Quote the entries below from the line with "Image resolution: width=581" through the line with "This screenshot has height=864, width=1400.", both ends included, and only those lines.

BEGIN

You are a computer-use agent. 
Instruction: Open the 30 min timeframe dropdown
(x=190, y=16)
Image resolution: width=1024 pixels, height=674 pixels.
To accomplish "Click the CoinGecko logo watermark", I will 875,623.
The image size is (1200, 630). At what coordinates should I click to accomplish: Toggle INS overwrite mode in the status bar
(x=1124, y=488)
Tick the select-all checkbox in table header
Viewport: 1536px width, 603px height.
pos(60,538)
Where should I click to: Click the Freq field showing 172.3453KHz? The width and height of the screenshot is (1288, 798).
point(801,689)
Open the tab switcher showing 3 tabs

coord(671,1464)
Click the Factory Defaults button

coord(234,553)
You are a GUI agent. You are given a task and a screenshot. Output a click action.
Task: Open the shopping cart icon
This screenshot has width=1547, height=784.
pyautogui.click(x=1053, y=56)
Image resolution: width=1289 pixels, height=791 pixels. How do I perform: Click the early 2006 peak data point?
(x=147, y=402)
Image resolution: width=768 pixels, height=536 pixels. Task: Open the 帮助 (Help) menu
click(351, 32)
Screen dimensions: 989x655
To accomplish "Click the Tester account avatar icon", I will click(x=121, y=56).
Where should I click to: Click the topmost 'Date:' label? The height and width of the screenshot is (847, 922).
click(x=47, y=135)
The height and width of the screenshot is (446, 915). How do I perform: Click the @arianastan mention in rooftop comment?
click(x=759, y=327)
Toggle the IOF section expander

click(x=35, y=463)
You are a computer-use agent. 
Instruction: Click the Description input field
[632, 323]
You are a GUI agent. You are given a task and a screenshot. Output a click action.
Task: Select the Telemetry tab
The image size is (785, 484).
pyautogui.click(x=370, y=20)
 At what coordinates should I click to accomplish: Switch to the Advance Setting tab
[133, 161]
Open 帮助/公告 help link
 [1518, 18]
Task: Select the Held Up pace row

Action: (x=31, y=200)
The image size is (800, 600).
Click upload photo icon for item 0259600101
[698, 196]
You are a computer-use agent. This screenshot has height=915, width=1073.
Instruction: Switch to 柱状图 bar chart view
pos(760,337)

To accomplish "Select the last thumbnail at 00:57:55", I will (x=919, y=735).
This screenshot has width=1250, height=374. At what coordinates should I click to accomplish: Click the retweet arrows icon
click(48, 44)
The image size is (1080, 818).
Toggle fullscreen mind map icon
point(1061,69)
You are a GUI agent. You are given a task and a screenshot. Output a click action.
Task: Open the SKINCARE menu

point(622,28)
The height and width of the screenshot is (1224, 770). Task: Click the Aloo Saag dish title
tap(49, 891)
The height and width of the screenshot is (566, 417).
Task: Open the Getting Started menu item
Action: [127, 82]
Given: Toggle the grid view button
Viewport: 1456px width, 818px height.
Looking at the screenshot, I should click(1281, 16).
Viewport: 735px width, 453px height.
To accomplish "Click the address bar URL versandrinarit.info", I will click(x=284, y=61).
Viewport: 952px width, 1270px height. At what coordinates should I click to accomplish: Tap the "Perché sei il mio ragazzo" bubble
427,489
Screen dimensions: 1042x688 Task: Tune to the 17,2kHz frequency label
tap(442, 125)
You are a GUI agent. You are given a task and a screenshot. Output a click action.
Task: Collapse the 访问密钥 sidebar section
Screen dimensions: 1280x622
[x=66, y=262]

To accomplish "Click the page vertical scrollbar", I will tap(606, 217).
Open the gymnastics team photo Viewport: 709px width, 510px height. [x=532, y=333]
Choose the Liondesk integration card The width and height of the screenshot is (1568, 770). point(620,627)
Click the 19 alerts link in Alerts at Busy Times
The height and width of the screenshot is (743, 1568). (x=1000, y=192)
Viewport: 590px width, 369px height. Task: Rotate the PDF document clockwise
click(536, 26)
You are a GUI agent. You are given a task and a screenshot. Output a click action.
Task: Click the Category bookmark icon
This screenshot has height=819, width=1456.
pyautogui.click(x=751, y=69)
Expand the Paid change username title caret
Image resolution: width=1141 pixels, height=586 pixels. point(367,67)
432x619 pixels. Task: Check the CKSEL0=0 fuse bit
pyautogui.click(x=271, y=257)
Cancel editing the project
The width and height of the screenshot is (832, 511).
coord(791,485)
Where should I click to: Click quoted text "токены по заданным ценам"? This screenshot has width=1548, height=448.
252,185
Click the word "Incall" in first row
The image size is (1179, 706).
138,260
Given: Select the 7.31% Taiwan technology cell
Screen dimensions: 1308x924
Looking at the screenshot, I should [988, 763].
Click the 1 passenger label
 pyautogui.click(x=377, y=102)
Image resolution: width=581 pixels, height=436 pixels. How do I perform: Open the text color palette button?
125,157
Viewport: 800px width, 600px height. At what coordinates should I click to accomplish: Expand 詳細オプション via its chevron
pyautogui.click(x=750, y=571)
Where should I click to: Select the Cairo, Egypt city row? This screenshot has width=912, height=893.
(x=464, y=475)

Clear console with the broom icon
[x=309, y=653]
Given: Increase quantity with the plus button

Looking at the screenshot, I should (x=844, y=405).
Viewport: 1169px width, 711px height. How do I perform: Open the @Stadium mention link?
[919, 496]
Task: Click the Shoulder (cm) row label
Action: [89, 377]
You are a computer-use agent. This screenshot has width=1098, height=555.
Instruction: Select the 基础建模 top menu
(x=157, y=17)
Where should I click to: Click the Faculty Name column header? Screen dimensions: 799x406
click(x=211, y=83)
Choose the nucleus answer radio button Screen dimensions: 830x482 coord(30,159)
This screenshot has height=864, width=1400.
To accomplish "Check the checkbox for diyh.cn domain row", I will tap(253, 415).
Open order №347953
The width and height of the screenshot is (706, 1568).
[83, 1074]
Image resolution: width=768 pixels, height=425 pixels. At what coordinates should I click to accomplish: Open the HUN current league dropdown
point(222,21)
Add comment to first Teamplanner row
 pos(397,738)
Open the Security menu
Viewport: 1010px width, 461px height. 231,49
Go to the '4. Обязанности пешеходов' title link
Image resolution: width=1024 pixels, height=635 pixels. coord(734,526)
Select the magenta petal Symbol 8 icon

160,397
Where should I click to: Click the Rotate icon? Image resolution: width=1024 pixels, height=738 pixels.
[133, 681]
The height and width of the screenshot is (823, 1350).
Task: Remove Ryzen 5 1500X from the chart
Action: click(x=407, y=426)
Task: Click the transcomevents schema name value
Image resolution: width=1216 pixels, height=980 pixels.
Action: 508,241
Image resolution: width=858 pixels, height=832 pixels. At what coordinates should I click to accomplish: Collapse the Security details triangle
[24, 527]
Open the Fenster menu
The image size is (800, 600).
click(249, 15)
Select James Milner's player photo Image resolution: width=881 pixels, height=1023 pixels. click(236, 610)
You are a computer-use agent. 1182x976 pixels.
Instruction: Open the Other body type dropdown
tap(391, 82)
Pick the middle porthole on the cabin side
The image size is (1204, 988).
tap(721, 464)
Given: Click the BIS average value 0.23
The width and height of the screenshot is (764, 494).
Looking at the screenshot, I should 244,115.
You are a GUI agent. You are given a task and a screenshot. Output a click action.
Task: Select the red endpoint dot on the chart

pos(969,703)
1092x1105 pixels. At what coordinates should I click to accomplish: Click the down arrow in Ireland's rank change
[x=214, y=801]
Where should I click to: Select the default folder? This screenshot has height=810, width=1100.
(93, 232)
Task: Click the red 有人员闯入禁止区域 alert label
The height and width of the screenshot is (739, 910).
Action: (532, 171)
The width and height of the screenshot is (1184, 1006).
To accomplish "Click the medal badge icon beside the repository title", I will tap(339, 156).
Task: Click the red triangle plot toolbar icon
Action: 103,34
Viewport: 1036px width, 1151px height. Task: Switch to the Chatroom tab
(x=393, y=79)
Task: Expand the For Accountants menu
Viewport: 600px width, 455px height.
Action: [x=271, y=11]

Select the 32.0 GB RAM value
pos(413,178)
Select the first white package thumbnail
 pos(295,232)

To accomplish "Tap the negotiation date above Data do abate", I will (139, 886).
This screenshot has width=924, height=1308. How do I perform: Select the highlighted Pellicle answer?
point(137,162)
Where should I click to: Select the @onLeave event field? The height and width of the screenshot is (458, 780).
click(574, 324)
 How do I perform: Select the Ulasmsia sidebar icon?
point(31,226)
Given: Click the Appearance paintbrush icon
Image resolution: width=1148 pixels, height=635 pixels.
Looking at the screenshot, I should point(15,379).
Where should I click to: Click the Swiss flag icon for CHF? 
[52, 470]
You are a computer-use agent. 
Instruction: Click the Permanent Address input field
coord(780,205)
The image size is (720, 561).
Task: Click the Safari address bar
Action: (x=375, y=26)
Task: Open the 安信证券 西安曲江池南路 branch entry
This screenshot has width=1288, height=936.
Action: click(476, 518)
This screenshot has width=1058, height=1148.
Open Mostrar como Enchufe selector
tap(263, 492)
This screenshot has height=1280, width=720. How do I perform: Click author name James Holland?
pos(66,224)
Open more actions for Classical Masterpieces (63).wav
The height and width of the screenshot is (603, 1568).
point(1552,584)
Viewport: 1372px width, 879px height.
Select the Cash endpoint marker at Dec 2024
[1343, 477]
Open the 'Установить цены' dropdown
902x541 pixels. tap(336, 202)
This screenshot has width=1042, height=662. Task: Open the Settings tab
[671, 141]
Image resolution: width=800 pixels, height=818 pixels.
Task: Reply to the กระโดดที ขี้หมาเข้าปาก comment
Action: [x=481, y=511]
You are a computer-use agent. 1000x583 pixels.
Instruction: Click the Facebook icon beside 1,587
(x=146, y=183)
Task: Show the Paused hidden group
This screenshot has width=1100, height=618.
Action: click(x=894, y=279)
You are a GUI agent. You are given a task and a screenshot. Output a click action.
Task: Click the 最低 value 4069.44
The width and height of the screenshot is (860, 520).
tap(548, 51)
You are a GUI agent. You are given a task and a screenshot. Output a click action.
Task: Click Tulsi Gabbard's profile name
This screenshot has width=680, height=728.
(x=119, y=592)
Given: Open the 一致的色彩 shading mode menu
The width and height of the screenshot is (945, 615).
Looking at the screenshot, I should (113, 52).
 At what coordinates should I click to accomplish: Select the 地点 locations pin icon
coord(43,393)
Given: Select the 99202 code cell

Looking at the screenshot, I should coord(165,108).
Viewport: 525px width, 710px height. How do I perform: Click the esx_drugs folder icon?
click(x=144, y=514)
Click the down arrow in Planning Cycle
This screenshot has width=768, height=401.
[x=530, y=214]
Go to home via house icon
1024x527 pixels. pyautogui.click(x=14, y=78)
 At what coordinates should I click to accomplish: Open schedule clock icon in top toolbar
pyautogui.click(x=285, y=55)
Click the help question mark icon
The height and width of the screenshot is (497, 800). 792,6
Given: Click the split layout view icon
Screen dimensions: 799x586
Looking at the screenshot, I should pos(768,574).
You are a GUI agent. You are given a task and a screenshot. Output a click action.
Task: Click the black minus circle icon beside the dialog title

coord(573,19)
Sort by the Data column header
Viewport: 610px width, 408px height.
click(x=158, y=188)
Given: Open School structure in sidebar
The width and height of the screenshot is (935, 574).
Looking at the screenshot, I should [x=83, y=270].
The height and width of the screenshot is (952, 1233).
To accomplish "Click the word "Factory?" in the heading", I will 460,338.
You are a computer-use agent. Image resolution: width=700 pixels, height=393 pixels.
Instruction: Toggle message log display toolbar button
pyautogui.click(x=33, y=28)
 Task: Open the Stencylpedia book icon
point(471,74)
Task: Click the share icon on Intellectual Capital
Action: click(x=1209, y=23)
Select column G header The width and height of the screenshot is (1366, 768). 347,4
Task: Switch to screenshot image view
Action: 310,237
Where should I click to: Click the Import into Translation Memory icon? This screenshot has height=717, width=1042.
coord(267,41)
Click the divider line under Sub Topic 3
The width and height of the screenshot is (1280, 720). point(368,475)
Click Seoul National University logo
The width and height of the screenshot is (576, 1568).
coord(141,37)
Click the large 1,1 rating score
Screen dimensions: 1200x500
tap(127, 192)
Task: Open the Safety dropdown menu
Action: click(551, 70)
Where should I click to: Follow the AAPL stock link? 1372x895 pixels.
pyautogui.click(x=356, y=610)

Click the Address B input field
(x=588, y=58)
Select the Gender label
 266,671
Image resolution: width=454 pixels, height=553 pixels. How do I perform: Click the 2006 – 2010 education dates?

END

▶ Answer to this problem:
Image resolution: width=581 pixels, height=436 pixels. How do I perform: Open the text color palette button?
125,157
Viewport: 800px width, 600px height. At what coordinates should I click to accomplish: Expand 詳細オプション via its chevron
pyautogui.click(x=750, y=571)
Where should I click to: Select the Cairo, Egypt city row? This screenshot has width=912, height=893.
(x=464, y=475)

Clear console with the broom icon
[x=309, y=653]
Given: Increase quantity with the plus button

Looking at the screenshot, I should (x=844, y=405).
Viewport: 1169px width, 711px height. How do I perform: Open the @Stadium mention link?
[919, 496]
Task: Click the Shoulder (cm) row label
Action: [89, 377]
You are a computer-use agent. This screenshot has width=1098, height=555.
Instruction: Select the 基础建模 top menu
(x=157, y=17)
Where should I click to: Click the Faculty Name column header? Screen dimensions: 799x406
click(x=211, y=83)
Choose the nucleus answer radio button Screen dimensions: 830x482 coord(30,159)
This screenshot has height=864, width=1400.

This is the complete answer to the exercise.